= EXERCISE INPUT =
* * *

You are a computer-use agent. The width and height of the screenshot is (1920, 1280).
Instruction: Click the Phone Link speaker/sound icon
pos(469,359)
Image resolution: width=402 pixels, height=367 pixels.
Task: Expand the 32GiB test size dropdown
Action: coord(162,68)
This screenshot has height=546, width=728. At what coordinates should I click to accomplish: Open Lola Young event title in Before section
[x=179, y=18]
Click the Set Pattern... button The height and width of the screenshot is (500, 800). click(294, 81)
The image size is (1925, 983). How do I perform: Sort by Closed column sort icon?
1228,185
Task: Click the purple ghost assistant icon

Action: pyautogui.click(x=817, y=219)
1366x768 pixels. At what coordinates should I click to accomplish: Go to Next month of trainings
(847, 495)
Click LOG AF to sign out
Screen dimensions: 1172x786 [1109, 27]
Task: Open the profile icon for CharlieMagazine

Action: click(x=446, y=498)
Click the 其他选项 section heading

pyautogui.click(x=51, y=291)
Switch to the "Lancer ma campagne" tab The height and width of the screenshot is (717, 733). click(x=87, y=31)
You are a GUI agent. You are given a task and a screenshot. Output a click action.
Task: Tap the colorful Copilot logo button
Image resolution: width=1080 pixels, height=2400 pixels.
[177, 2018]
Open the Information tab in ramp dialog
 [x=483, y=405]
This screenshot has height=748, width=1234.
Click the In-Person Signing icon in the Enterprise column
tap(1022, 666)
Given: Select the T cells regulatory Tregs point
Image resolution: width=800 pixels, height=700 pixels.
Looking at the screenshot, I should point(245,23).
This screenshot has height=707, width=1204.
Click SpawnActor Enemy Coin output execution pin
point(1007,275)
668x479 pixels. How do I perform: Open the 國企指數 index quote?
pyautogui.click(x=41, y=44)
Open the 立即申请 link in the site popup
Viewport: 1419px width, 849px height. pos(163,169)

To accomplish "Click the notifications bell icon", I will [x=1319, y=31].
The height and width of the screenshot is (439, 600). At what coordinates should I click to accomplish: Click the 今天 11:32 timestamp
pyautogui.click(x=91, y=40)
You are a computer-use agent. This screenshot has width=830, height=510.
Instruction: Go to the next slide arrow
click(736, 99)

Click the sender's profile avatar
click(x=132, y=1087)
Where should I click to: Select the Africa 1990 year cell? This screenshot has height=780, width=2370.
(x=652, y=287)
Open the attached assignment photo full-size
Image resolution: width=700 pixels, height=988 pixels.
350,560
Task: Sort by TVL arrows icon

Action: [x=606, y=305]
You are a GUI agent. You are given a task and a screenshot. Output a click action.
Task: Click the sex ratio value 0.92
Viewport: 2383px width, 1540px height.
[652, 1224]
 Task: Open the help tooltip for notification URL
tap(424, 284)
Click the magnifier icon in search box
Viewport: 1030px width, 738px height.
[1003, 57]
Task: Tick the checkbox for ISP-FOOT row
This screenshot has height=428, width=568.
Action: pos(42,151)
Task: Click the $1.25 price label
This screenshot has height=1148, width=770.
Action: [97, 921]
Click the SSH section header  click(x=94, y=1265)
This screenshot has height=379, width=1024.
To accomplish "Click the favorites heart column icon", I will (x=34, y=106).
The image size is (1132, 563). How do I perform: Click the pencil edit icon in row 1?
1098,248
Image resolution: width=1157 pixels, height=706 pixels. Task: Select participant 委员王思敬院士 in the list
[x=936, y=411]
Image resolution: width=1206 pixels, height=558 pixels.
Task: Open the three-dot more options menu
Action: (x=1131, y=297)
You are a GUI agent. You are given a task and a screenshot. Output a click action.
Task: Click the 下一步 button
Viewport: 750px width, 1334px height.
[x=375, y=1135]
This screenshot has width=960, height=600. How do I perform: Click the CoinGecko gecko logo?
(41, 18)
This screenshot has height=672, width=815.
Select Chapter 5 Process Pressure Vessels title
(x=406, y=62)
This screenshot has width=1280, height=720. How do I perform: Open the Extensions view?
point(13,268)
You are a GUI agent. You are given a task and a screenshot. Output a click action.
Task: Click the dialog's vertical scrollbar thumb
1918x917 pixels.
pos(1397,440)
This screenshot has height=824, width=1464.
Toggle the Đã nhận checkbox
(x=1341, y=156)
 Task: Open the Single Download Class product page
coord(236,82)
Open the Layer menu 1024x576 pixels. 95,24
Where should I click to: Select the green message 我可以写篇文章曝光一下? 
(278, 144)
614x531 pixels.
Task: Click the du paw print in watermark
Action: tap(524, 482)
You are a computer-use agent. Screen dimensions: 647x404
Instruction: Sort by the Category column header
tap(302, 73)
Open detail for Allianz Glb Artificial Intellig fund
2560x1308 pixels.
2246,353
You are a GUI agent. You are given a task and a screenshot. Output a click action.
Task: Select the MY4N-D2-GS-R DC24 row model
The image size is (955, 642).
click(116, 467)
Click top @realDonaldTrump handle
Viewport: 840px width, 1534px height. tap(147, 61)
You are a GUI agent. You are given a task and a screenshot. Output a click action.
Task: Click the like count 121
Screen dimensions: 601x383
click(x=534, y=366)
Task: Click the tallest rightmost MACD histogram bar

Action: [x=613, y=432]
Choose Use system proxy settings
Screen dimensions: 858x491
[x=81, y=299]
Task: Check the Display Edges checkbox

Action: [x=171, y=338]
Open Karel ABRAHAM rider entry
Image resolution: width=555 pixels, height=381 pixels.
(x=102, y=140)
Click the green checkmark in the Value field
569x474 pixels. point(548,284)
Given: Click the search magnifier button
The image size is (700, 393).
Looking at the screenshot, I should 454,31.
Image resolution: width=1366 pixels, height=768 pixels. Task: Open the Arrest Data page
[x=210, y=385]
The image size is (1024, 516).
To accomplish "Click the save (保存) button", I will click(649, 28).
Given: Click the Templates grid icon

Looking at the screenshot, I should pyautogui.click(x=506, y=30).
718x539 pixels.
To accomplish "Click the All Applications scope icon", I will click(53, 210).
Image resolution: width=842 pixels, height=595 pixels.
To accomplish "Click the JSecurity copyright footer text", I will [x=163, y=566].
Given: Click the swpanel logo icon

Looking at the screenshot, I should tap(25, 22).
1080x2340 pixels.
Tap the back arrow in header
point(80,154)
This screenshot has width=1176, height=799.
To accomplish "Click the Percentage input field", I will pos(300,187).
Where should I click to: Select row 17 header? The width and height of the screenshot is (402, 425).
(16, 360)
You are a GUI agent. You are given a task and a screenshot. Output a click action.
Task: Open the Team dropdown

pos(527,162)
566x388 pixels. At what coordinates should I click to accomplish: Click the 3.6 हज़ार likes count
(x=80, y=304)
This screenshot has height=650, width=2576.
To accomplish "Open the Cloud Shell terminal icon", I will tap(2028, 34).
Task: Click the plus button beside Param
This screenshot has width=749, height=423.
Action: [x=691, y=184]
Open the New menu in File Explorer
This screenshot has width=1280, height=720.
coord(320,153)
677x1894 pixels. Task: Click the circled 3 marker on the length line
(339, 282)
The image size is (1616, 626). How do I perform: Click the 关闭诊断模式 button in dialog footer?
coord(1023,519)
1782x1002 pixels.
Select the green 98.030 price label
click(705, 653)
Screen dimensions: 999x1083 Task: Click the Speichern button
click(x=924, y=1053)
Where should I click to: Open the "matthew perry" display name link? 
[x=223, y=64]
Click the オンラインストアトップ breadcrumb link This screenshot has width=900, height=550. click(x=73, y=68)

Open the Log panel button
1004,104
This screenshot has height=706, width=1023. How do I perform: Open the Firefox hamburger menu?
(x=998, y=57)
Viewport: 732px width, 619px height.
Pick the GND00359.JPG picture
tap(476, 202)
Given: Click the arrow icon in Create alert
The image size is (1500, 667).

* * *

A single number is the answer: how many lines in the records above contain the word "computer".

3